Das Tubaspielen hat Hilmar König im Posaunenchor der evangelischen Kirche gelernt. Ab 1957 diente er im Wachregiment des DDR-Ministeriums für Staatssicherheit – und spielte dort Tuba im Orchester des Regiments bis Anfang 1990. Mit Andenken von Urlaubsreisen, darunter bunt bemalten Rumba-Rasseln aus Kuba, hat der 89-Jährige sein Zimmer ausgestaltet – und mit vielen Fotos. Das größte Foto zeigt seine vor drei Jahren verstorbene Frau als 16-jähriges Mädchen. Hilmar König selbst ist bei Auftritten seines Orchesters zu sehen. Die alten Uniformen hängen im Schrank. Auch eine Mütze der Reichsbahn, bei der König einst eine Schlosserlehre absolvierte, hat er aufgehoben.

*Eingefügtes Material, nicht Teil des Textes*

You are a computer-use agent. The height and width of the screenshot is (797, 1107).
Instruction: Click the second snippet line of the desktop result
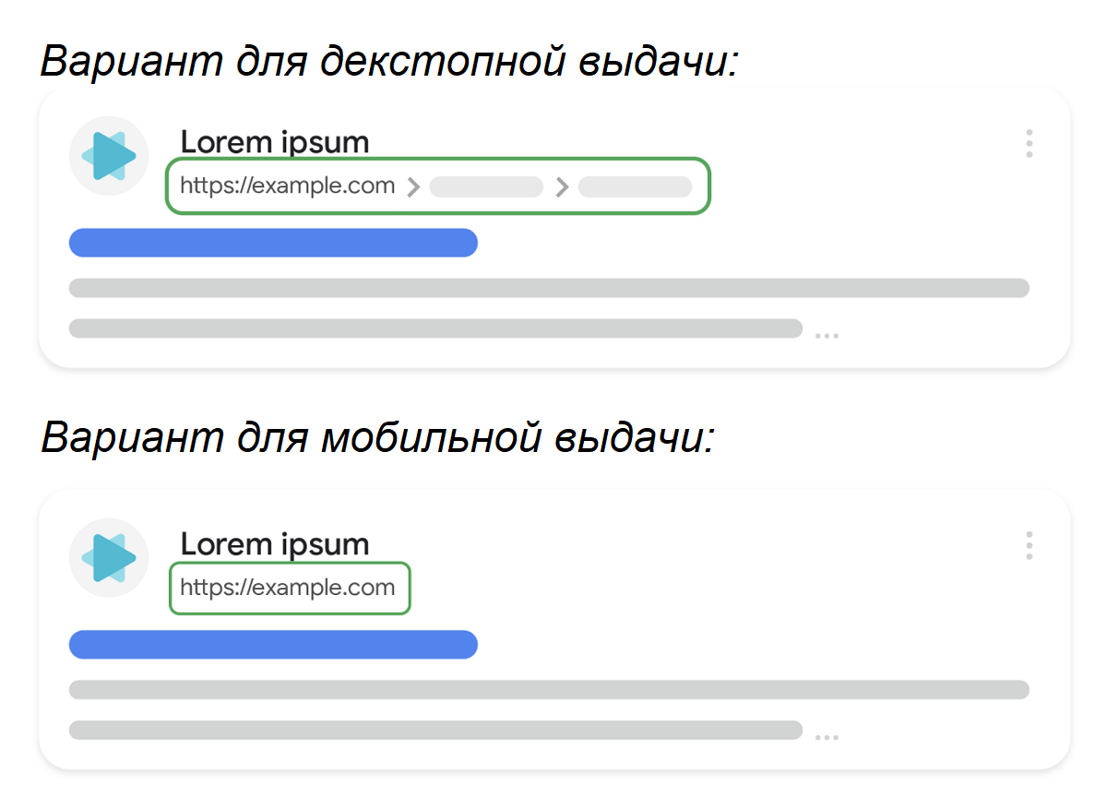click(x=435, y=328)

An die 60 Männer und eine Frau gehörten dem Orchester an. König hält zu etlichen noch Kontakt. Doch musste er schon hinter viele der Namen in seiner Telefonliste ein Kreuz setzen. Einstudiert hatte das Orchester fast alle Nationalhymnen der Welt. Denn bei der Amtseinführung von Botschaftern oder beim Empfang von Staatsgästen zogen die Musiker mit klingendem Spiel und an der Seite einer Ehrenformation vor das Staatsratsgebäude in Berlin. Zum Repertoire gehörten aber auch klassische Stücke und Tanzmusik, traten die Musiker doch auch vor Ostsee-Urlaubern auf, bei Frauentagsfeiern und Betriebsvergnügen. Rundfunk und Fernsehen übertrugen Konzerte. Hilmar Königs Tuba ist nun auf Seite 46 einer Broschüre über das Wachregiment »Felix Dzierżyński« abgebildet. Ebenfalls abgebildet ist auch ein Band der Chronik des Musikkorps, die der 89-Jährige aufbewahrt hat. Sechs Seiten sind dem Orchester gewidmet.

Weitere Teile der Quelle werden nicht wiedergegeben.